In a statement posted on its website, the company said the breach occurred because an access credential to its cloud computing environment was compromised.
That cloud computing account had not been protected by multi-factor authentication and steps have now been taken – including multi-factor authentication – to secure authorisation and access controls on all accounts.
The statement said: “Some data was breached. These include names, email addresses and some phone numbers. This affects some 21 million of our users. No private/direct messages, financial data, or social media or photo content, or Timehop data including streaks were affected.”
The company’s statement reiterated that no user ‘memories’ – the posts and photos that Timehop stores – were accessed.
However, keys that let Timehop read and show users their social media posts (but not private messages) were also compromised.
“We have deactivated these keys so they can no longer be used by anyone – so you’ll have to re-authenticate to our app,” the statement said.
“If you have noticed any content not loading, it is because Timehop deactivated these proactively.
“We have no evidence that any accounts were accessed without authorisation.

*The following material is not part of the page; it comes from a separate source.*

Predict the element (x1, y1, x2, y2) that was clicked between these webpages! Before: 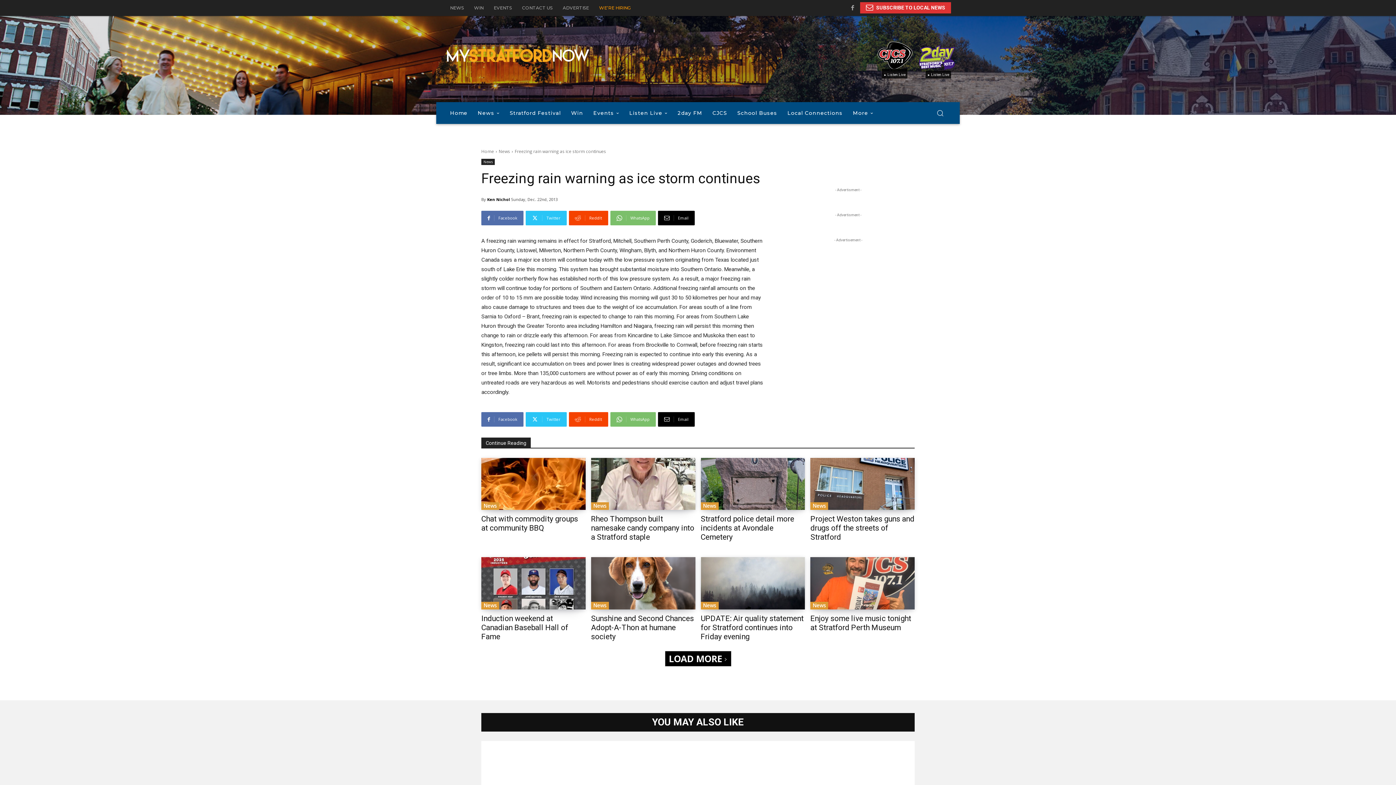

“We have been working with security experts and incident response professionals, local and federal law enforcement officials, and our social media providers to assure that the impact on our users is minimised.”
The firm said the damage was limited because of its long-standing commitment to only use the data it ‘absolutely needs’ to provide its service.
Commenting on the breach, Dan Pitman, Senior Solutions Architect at Alert Logic, said “We’re seeing an increase in breach notification, as organisations do their utmost to adhere to the 72 hour imposed timescales.
“Although Timehop was guilty of a ‘schoolboy’ error by not applying multi-factor authentication to their remote access systems, it appears that the impact was limited by them not requiring data from their customers where not necessary for service and being able to rescind access via the access keys quickly.”